- DATASET EXTRACT
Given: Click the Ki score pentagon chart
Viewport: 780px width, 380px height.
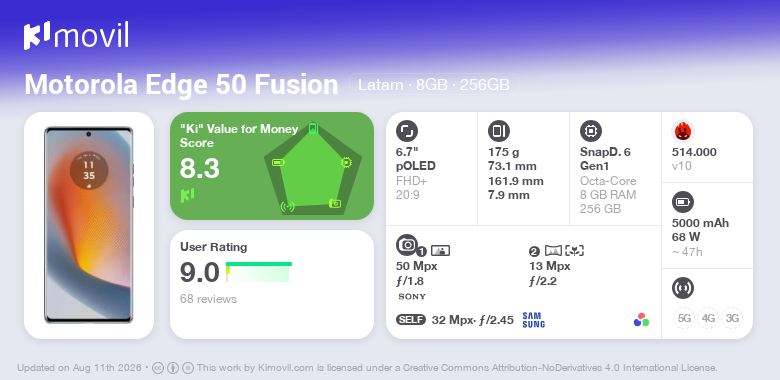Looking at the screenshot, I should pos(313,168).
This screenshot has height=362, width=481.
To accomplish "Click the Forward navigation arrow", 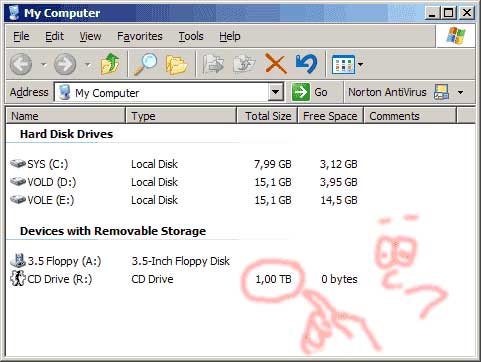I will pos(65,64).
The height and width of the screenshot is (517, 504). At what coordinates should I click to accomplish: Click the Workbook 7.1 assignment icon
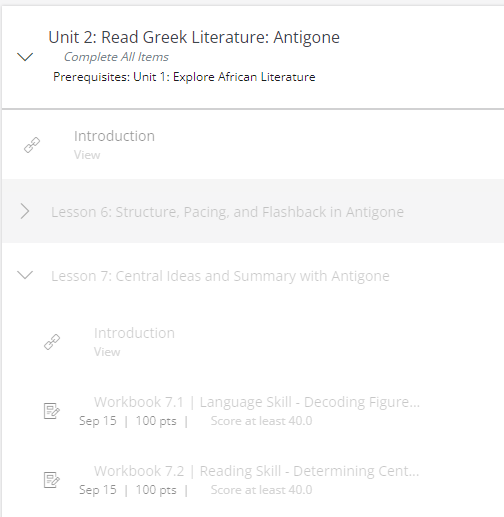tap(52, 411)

- PROMPT
Begin with the line holding "The height and" and end with the last line of the listing. Reproduce each of those lines exactly, and leave every picture out.

- SOLUTION TO THE EXERCISE
The height and width of the screenshot is (517, 504). At what coordinates should I click to accomplish: Click the Workbook 7.1 assignment icon
tap(52, 411)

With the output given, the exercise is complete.